ENUNCIADO DA TAREFA:
No trecho fornecido, por que Robson Luquési diz que, em tese, a pergunta sobre posicionamento político não precisaria ser feita?

TRECHO FORNECIDO:
####################

Carlos Galdino: O que você enxerga de positivo e negativo comparando o comportamento da mídia brasileira e americana no que se refere ao aspecto de posicionamento político?
Robson Luquési: Em tese, muito em tese, esta pergunta não precisaria ser feita porque os veículos não deveriam ter posicionamento político. Lembra da isenção? Pois é. É uma abstração.
A mídia nacional, aí incluída a Imprensa – porque considero mídia um conjunto de meios variados que produzem notícias, cultura, entretenimento – tem uma grande variação ideológica – aqui entendendo ideologia como uma linha de pensamento – reflexo da nossa composição social. E esta diversidade é ótima porque abre espaço para vários posicionamentos. Paradoxalmente, também ficam reforçadas as diferenças e os obstáculos que os meios hegemônicos levantam para evitar que as vias independentes sigam com seu trabalho.

####################

TRECHOS DAS LINHAS:

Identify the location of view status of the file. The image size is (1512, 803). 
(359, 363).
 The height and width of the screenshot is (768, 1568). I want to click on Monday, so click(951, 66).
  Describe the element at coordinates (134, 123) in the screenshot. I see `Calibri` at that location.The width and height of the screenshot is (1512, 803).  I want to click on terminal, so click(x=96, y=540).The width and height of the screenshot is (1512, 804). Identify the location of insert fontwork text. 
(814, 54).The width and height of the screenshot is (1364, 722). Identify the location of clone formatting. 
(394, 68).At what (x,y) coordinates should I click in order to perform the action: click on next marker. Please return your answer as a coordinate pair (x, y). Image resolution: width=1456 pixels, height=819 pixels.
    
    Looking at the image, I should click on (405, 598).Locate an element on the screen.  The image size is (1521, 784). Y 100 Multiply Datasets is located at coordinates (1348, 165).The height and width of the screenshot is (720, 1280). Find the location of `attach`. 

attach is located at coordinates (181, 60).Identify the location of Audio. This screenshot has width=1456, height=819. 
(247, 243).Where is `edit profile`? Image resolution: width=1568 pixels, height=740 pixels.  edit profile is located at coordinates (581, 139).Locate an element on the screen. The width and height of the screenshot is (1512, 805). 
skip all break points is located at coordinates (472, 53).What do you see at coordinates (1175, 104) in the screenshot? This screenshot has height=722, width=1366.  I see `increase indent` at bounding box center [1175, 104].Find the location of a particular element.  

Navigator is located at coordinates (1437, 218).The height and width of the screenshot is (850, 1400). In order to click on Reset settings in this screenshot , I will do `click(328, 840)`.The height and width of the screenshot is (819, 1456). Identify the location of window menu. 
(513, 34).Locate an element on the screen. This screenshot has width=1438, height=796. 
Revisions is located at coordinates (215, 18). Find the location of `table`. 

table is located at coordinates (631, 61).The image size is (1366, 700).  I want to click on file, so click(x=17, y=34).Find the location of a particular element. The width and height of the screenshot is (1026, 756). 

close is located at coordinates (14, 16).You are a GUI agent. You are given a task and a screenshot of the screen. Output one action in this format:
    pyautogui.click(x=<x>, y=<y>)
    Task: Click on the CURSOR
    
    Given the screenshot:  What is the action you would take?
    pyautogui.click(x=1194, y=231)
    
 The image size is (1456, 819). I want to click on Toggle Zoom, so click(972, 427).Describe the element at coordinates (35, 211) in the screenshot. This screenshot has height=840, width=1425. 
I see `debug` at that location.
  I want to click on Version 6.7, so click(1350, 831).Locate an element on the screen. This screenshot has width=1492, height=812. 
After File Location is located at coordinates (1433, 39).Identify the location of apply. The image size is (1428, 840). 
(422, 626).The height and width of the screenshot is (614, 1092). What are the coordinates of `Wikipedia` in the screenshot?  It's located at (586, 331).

####################

RESPOSTA À TAREFA:
Porque os veículos não deveriam ter posicionamento político.